SOURCE DOCUMENT:

Text Summarization, Part 3 — Data Pipeline and Results

Published in

Besedo Engineering Blog

7 min readMar 15, 2022

This chapter is the third entry of a blog post series about Automatic Text Summarization.

The first chapter introduced the reader to this sub-task of Natural Language Processing by enumerating the different methods to achieve this task (Abstractive, Extractive) and the available metrics (ROUGE, BLEU) to evaluate their performance.

The second chapter gave more details about the technical aspect of multiple state-of-the-art models, in addition to enumerating some datasets used to estimate those models’ parameters.

In this chapter, we’re going to present the data pipeline used to train our summarization models, as well as showcase the results of the training procedure on our test sets.

Note: This article is the direct continuation of chapter 2. Please be advised you should read that beforehand.

Selected Models

From the benchmark results we got from chapter 2, we have selected the methods which rely on the Transformer architecture due to their black-box nature, which allows us to build a typical, scalable and modular data pipeline around them without drastically changing our code architecture when using different models.

We also selected those methods due to their relative simplicity compared to more complex frameworks, like GSum or MatchSum, which rely on multiple models and algorithms to reach their full potential.

Extractive Summarization: BertSumExt (Using BERT as the encoder, limited to 512 tokens per text), BertSumExt (Using the Longformer architecture as the encoder to handle large texts that exceed 512 tokens)

Abstractive Summarization: BART and PEGASUS

Selected Datasets

The datasets used to finetune/train and evaluate our models are :

CNN/DailyMail
XSum
Reddit TIFU
Reddit TL;DR

More info about those datasets (links, descriptions, licenses) in the second chapter.

Tools used

Python is the language used to build this project from beginning to end.

To code our neural network models and the necessary functions to train them, Pytorch was used.

The HuggingFace library was used to load the appropriate datasets, tokenizers, and models with initialized weights from their self-learning on large corpora of text, to get solid token embeddings and focus more on fine-tuning our models to the summarization task.

INFORMATION SUPPLIED:
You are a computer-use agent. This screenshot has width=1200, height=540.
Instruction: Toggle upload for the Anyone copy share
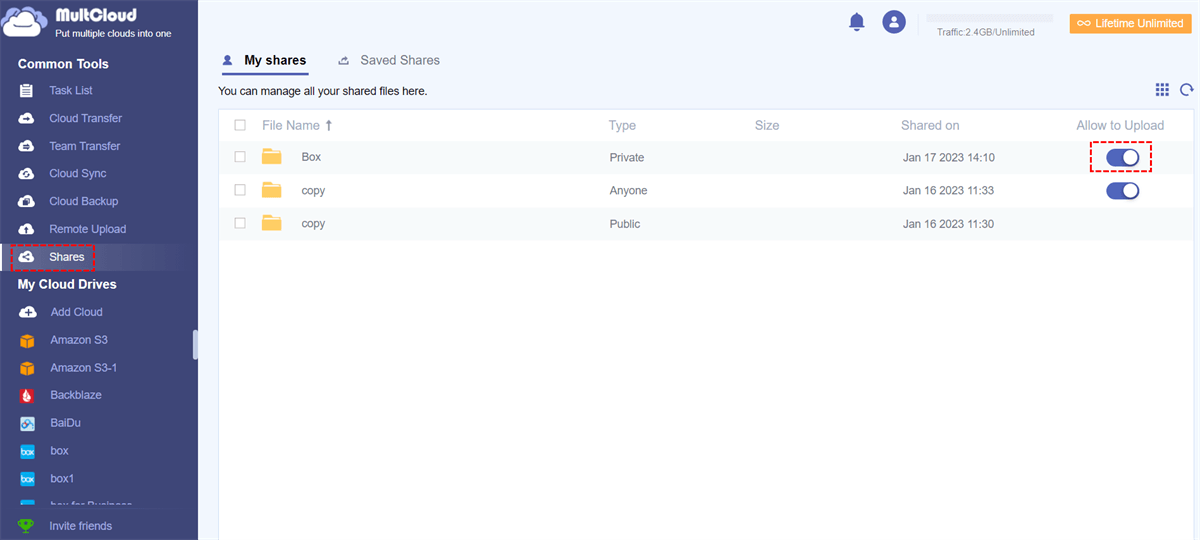[1122, 191]
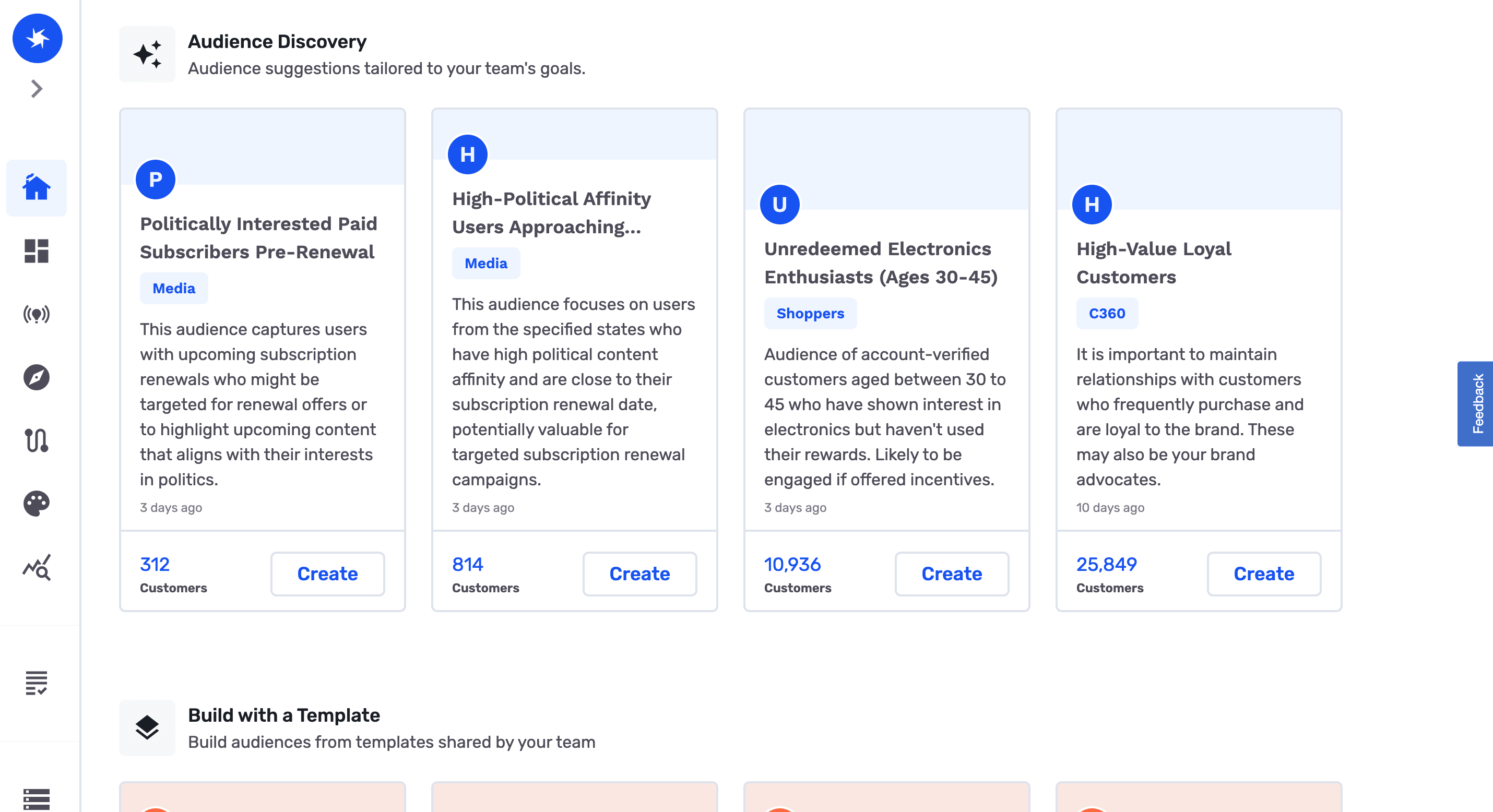
Task: Open the High-Value Loyal Customers card title
Action: click(x=1153, y=262)
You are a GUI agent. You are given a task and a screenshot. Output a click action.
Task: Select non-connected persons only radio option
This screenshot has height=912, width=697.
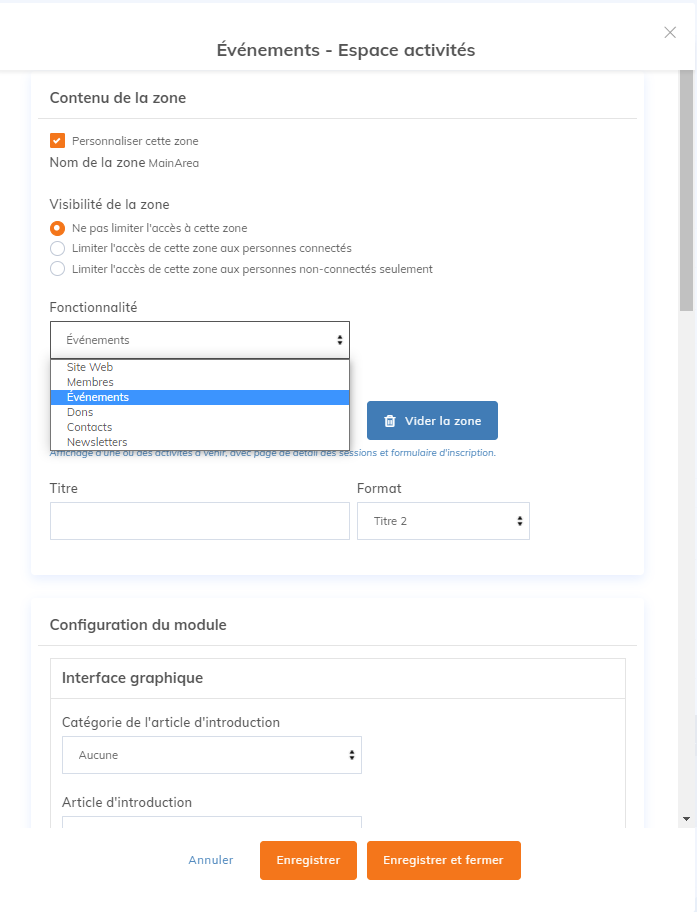coord(58,269)
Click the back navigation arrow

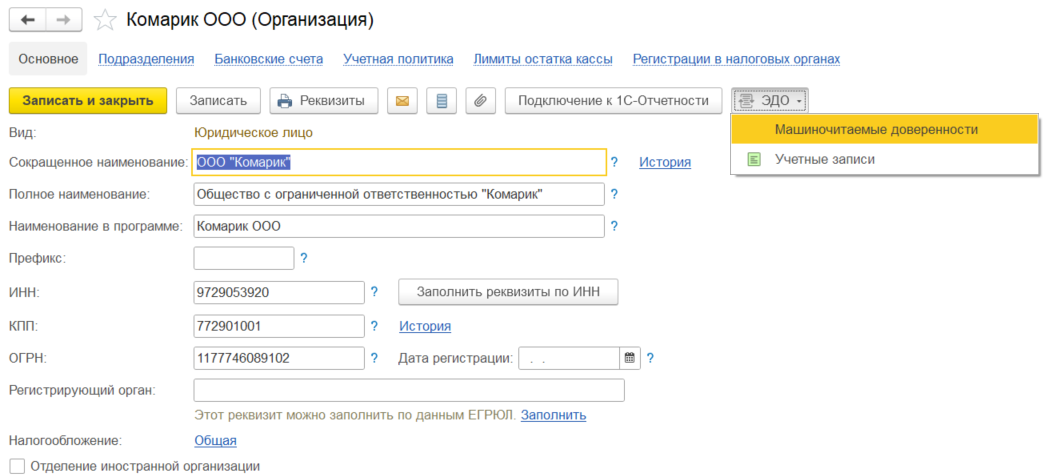(27, 20)
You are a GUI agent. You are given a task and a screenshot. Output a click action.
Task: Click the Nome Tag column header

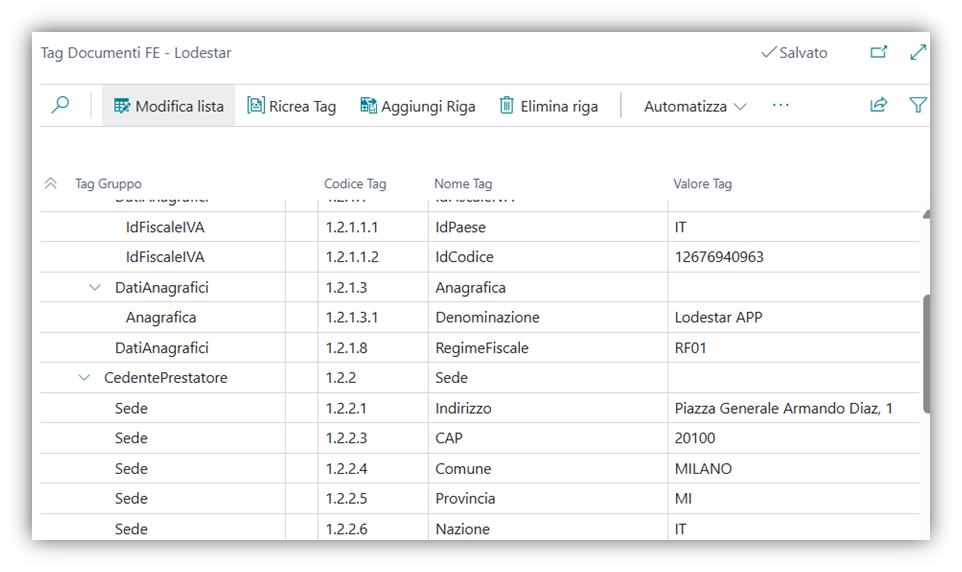tap(463, 184)
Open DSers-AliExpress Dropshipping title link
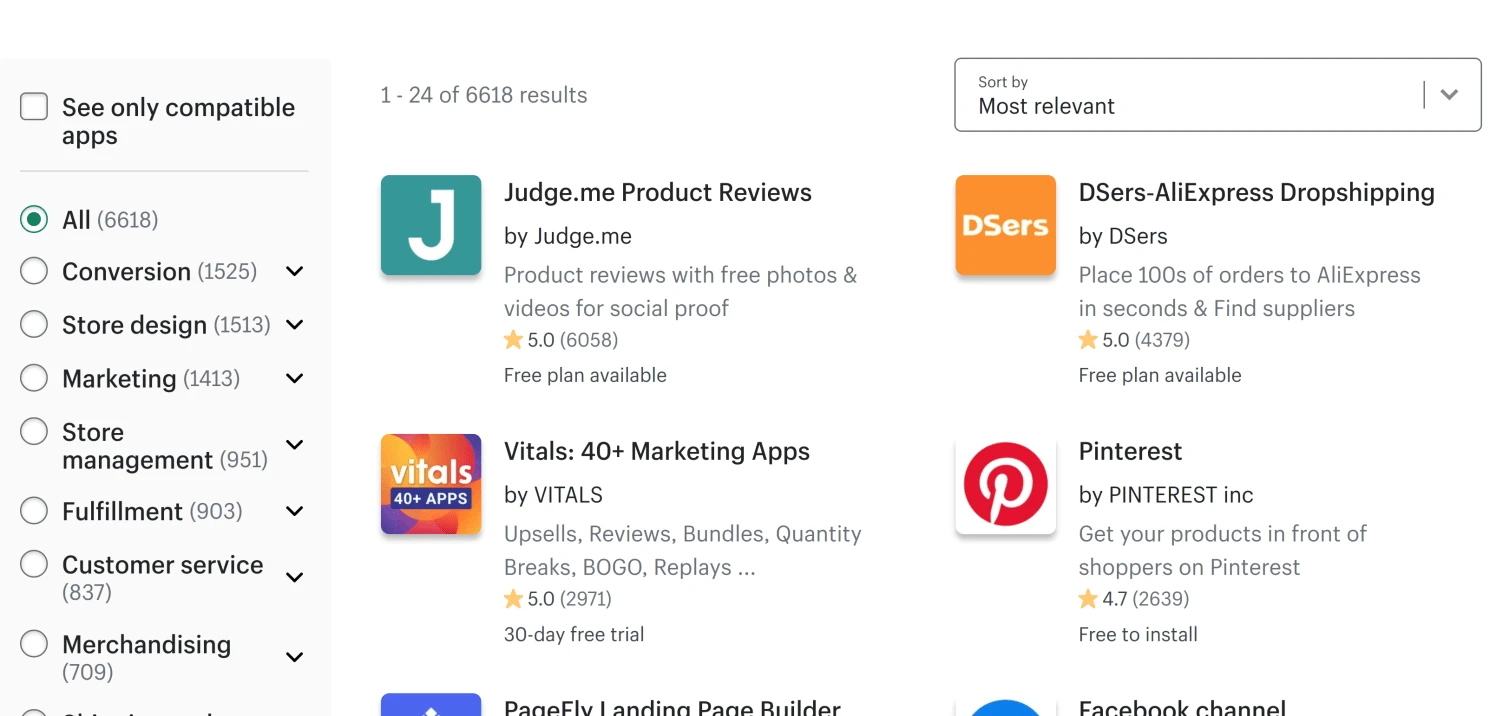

WHAT THIS EXERCISE ASKS:
(1) In the post on text summarization, what was used to code the neural network models and the functions that train them?
(2) Carry on the text summarization post from the point where it stops.

WRITTEN RESPONSES:
(1) Pytorch

(2)
BART : facebook/bart-large

PEGASUS : google/pegasus-large

BERT (for BertSumExt) : bert-base-uncased

Longformer (for BerSumExt) : allenai/longformer-base-4096

For the orchestration of the data pipeline and version controlling of large files (models and datasets especially), DVC was used.

To keep track of the training evaluation metrics (loss, validation loss, ROUGE…), Tensorboard was used.

Data Pipeline steps

1 — Extract

The data is loaded from the hard drive or downloaded via the Internet.

2 — Preprocess

The data is preprocessed (selection of relevant characteristics, text cleaning, filtering…) then is divided into training, validation and test sets.

While this step is straightforward for datasets used to train Abstractive summarization models, additional steps are required for preprocessing datasets used to train Extractive Summarization models.

First, we segment the text into multiple sentences using Stanford CoreNLP. Each sentence will then be classified as being part of the extracted summary.

A common feature among all the mentioned datasets in chapter 2 is that the provided summary is written by a human. Extractive summarization being a classification problem, we need to get binary labels for each segmented sentence for each text in the dataset.

Indeed, Abstractive summarization datasets only need pairs of raw text (document, summary) to be exploitable by virtually any abstractive model based on an encoder-decoder architecture.

Extractive datasets need labels for each sentence (0 — the sentence is not part of the summary, 1 — the sentence is part of the summary) to be exploitable since classification models predict labels, not raw text.

For this, we convert our inherently abstractive datasets into extractive datasets by selecting combinations of sentences from the original document which are most similar to the human-written summaries (using ROUGE). This way to proceed is largely inspired by Yang Liu.’s paper (“Fine-tune BERT for Extractive Summarization”) [3].

From Abstractive dataset to Extractive dataset

3 — Tokenize

The sentences and words are segmented into tokens (AKA semantic or syntactic units, such as words), then a vocabulary is constituted to encode text into tokens and vice-versa.

4 — Train

The parameters of the models are initialized and are updated through the minimization of cost functions through updating strategies update of the parameters defined by the optimizers.

In order to ensure the stable convergence of the cost function towards the global minimum, several processes, and best practices have been implemented; here is a non-exhaustive list of them:

Gradient Limitation

Gradients are capped to a specific value to avoid their explosion or vanishing.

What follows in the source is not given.